■ **PROMPT**: Your answer should be the exact lines of the data below from the one containing "You are a GUI" through the one containing "Don't have an account?"; please include nothing else.

■ **RECORDS PROVIDED**:
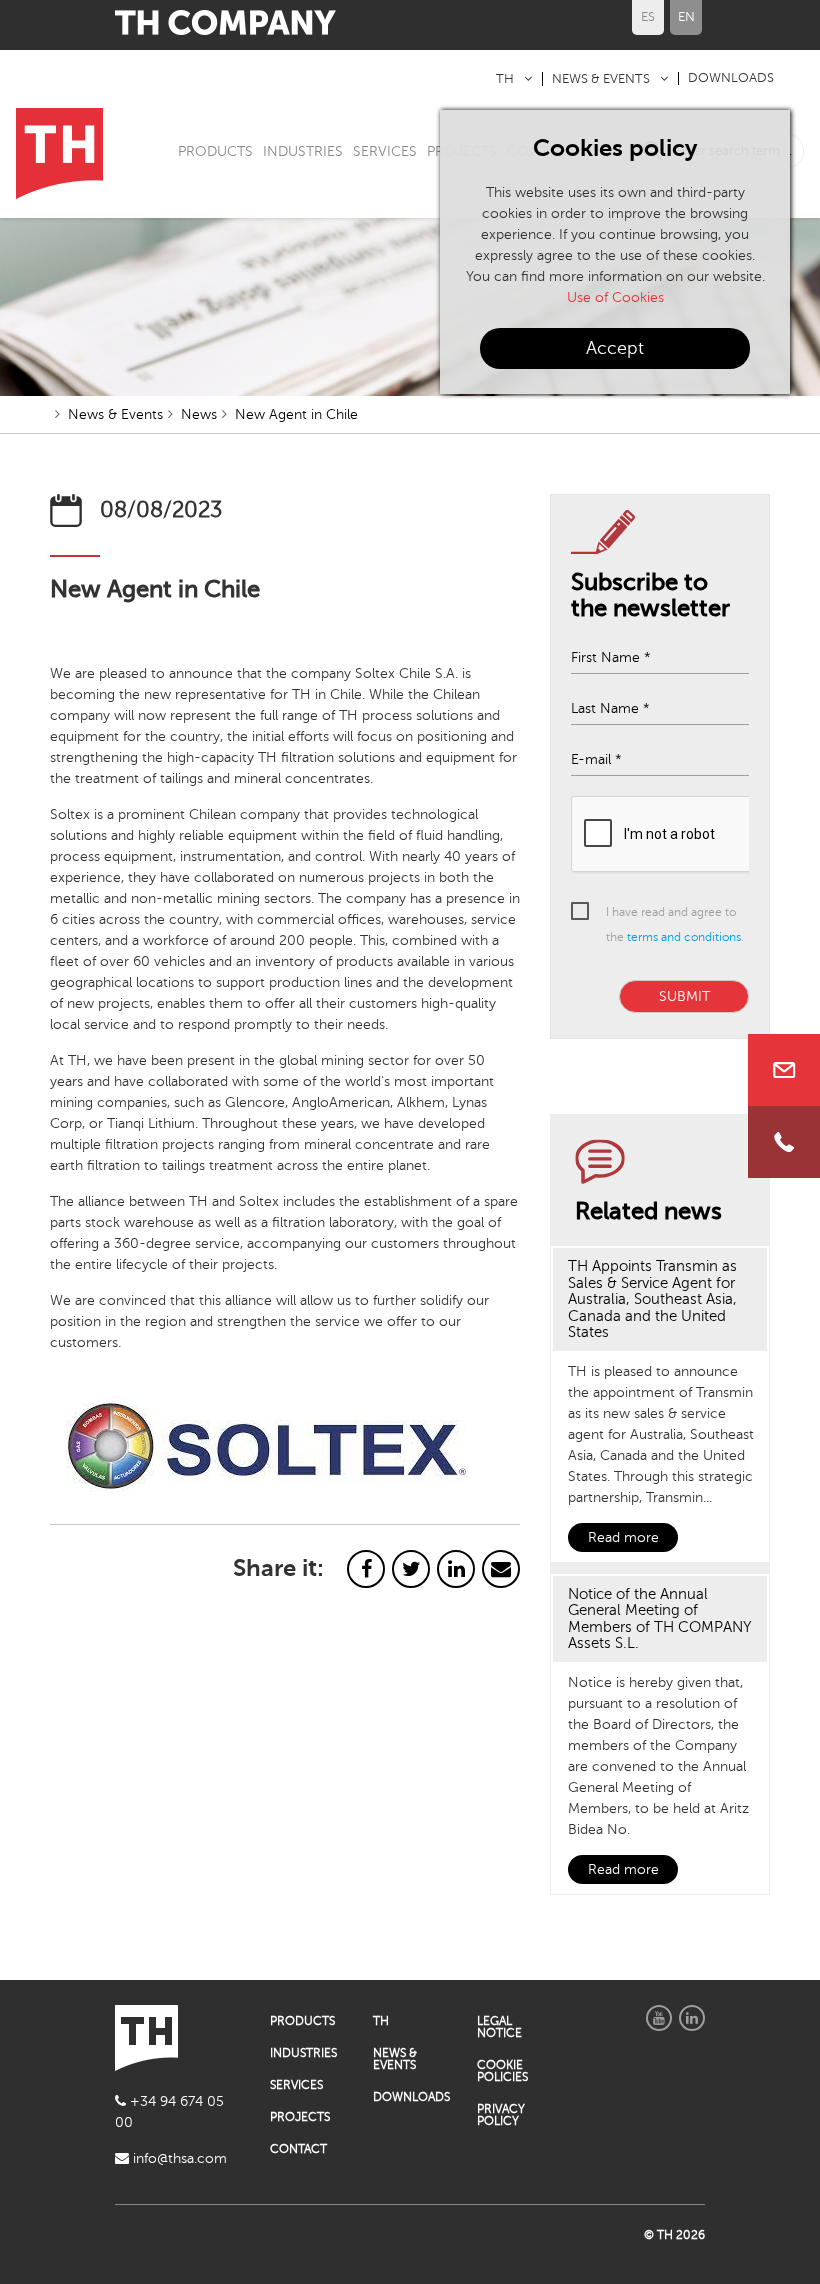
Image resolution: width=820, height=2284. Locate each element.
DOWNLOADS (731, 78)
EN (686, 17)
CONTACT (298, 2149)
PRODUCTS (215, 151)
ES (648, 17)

...

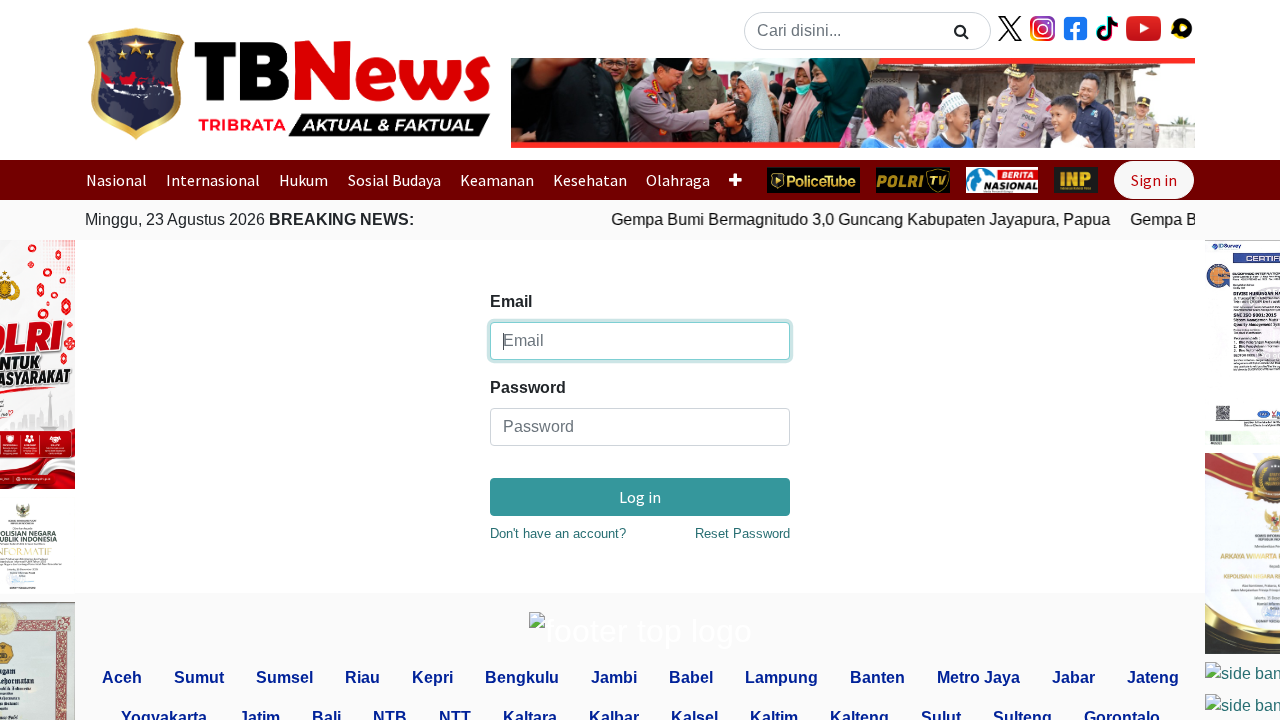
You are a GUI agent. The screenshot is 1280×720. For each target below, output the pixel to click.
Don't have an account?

--

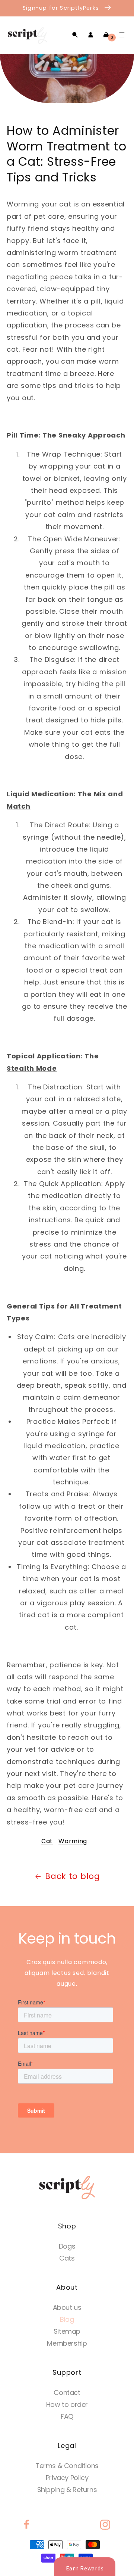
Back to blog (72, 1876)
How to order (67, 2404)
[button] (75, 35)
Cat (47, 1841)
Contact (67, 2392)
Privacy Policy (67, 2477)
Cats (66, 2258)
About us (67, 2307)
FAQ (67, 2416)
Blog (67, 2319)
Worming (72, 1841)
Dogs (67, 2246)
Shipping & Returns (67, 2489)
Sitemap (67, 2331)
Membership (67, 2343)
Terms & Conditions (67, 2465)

■ **EXERCISE RESULT**:
You are a GUI agent. The screenshot is 1280×720. For each target below, output the pixel to click.
Don't have an account?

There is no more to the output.